Grid-connected battery energy storage systems (BESS) should remain one of the highest growth areas in clean power generation and distribution for many years to come, offering compelling investment opportunities.
BESS act as a bridge between intermittent energy production and consumption, storing electricity during off-peak periods, thereby helping to maintain grid reliability. They can be installed standalone, co-located with renewables or residential and commercial properties. They offer grid flexibility, can be operated when the grid is not available and do not need extensive connections as they either sit alongside existing generation capacity or next to consumers, whether industrial or domestic. BESS have become essential to buffer electricity at sites of high load points, such as data centres and electric vehicle (EV) charging stations.

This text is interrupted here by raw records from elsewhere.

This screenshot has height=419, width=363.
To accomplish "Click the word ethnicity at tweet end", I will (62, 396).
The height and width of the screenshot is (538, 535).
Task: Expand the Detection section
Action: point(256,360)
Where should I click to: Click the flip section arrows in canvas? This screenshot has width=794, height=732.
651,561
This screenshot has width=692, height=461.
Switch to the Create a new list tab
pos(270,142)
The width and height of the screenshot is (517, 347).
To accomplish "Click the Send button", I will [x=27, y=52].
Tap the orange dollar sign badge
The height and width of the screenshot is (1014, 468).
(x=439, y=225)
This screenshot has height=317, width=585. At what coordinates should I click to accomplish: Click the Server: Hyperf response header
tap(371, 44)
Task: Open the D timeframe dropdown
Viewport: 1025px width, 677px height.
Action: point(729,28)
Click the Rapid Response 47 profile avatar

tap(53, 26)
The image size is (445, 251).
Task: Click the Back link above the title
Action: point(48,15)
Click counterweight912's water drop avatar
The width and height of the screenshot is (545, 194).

BESS reduce the curtailment of renewables, allowing deferrals in grid investments and optimising self-consumption. They allow energy arbitrage by storing excess energy generated during peak solar or wind times when prices are low, and releasing it during peak demand when prices are high. In EV charging stations, onsite batteries can increase the maximum charging power. In data centres, BESS ensure a stable power supply by regulating voltage fluctuations and filtering electrical noise. They also provide fast-deployment backup power, thereby decreasing the need for diesel generators. To understand the potential benefits of BESS to consumers and the grid operator, please have a look at the below case study ‘California: Smoothing the duck curve’.
Driving down the costs
With significant technical and cost breakthroughs in recent years, lithium-ion batteries have become the most widely deployed storage solution for short-duration storage (of typically 2-6 hours), having overtaken electricity storage through pumped hydro. Improvements in battery chemistry and manufacturing processes have allowed the production of batteries with higher energy density, better round-trip efficiency and increased cycle life at lower costs. Other early-stage technologies like flow batteries with different chemistry and gravitational energy storage for long-duration storage are in the development and piloting stage, and are expected to complement the current offering.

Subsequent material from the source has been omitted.